Up from Conservatism: Why the Right Is Wrong for America by Michael Lind (New York: Simon and Schuster, 1996). The premier independent intellectual of his generation tells the story of his evolution away from right-wing orthodoxy, explains why the Right is wrong for America, and paints a vivid insider's portrait of the conservative movement he knows up close. Dealing with issues of trade, religion, culture, sex, and race, Lind warns readers that the fulfillment of the real Republican agenda will produce a class-divided country in which the government is subordinate to a few wealthy families and powerful corporations.

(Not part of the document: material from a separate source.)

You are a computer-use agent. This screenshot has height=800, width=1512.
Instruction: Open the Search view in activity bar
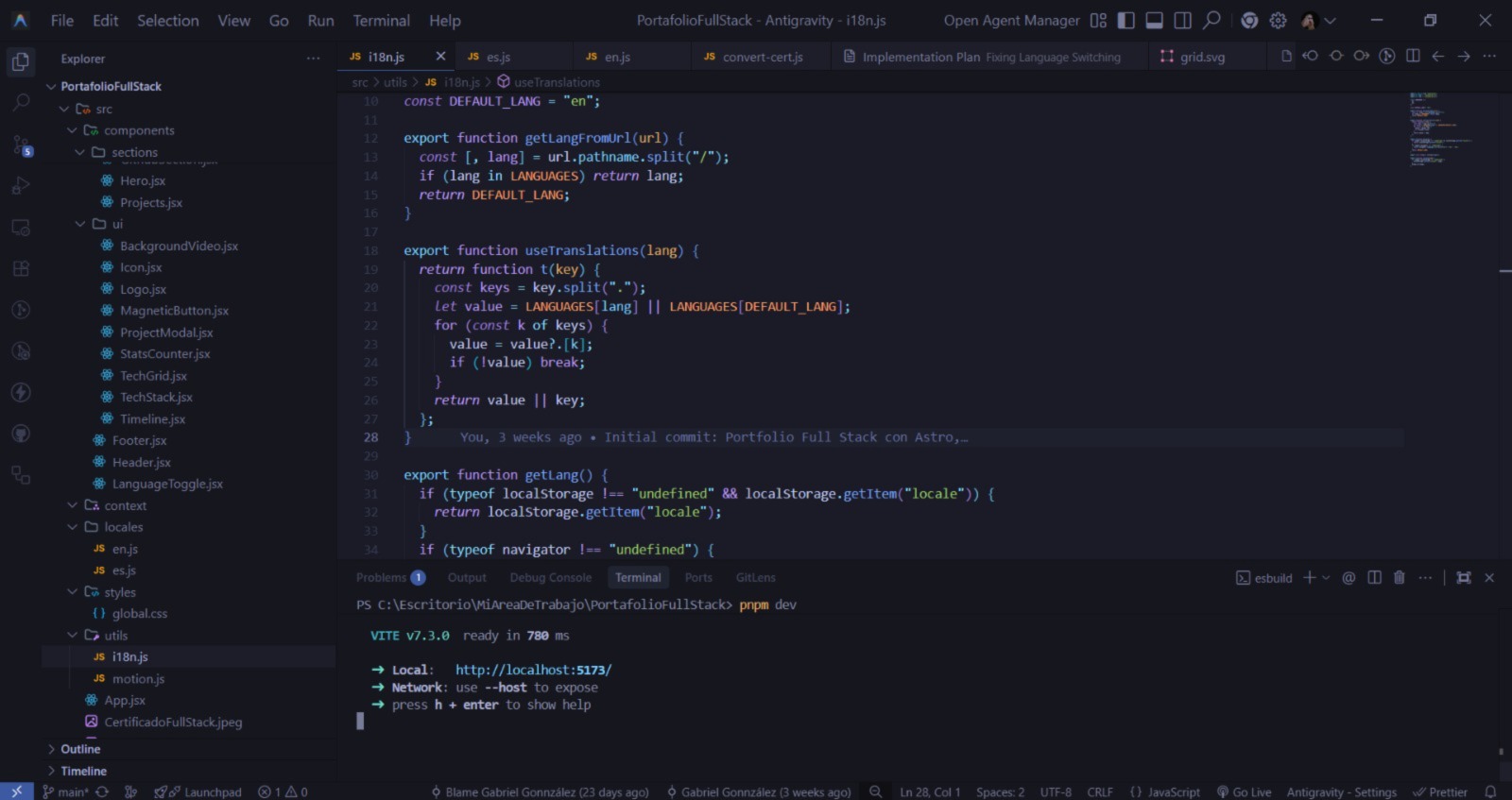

Pathologies of Rational Choice Theory by Donald Green and Ian Shapiro (New Haven: Yale University Press, 1994). This is a more advanced book, but it is useful for rebutting a theory that many conservatives and libertarians heavily depend upon: rational choice theory (sometimes called public choice theory). This theory attempts to describe how voters make choices, based on many (conservative) economic principles. The authors show that rational choice theory explains nothing and is in need of a replacement.

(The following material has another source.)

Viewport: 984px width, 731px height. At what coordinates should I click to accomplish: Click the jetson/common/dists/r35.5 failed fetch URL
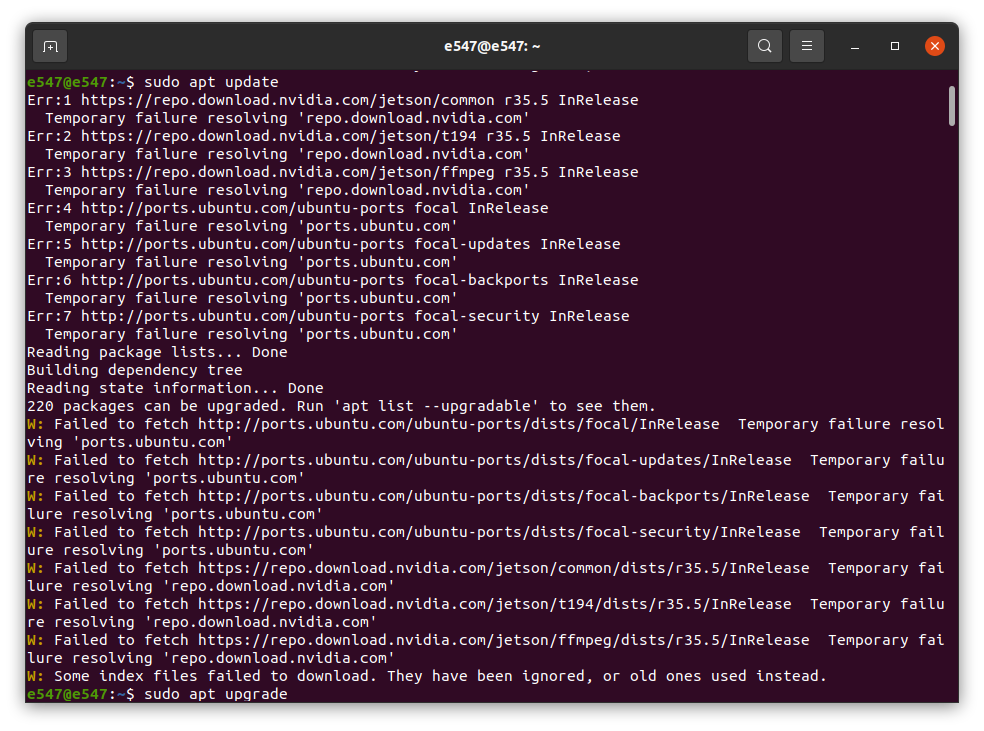(504, 568)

Democracy and Its Critics by Robert Dahl (New Haven: Yale University Press, 1989). This book brilliantly defends democracy from its many critics on the right. It's a more advanced book, but it won the 1990 Woodrow Wilson Foundation Book Award given by the American Political Science Association for the best book published during the previous year on government, politics or international affairs. A classic.

RACE

Two Nations: Black and White, Separate, Hostile, Unequal
by Andrew Hacker (New York: Ballantine Books, 1992). A classic exploration of all aspects of race in the United States, from racism to affirmative action to segregation. Hacker's strength is that he uses statistics to demolish stereotypes and prove the racism lurking behind many supposedly "color-blind" policies.

The Bell Curve Wars by various authors (New York: HarperCollins, 1995). The Bell Curve argued that the average black IQ is 15 points lower than the average white IQ, and that this had policy implications for welfare and affirmative action. Shortly afterwards, the National Academy of Sciences branded the book's science as "fraudulent." This book explains why.

Inequality by Design by Claude Fischer and others (Princeton: Princeton University Press, 1996). The definitive refutation to The Bell Curve, this book re-examines all the data that Murray and Herrnstein used, corrects all the statistical errors, and comes to the opposite conclusion: inequality is more affected by social factors than genetic ones. An excellent introduction to the subject of why poverty is a major reason for our social problems.

RUSH LIMBAUGH

The Way Things Aren't
by Fairness and Accuracy In Reporting (FAIR) (New York: The New Press, 1995). Forget the current best-seller Rush Limbaugh is a Big Fat Idiot, written by a non-scholar whose insults are as infantile as his target's. This is the real rejoinder to the conservative's leading spokesman. FAIR absolutely destroys Rush Limbaugh by refuting "over 100 outrageously false and foolish statements from America's most powerful radio and TV commentator."

REFERENCE SOURCES:

The American Almanac: Statistical Abstract of the United States.
Unfortunately, the Internet still can't beat this hefty volume as the best one-stop source for any statistical need. It's one of my most heavily used books. And The American Almanac uses primary sources that stand authoritative in any debate.

Who We Are by Sam Roberts (New York: Random House, 1994). Clear and easy to understand, this book reviews the results of the 1990 Census and paints a portrait of American life. It describes our standard of living, income inequality, racial composites, education levels, national trends and more.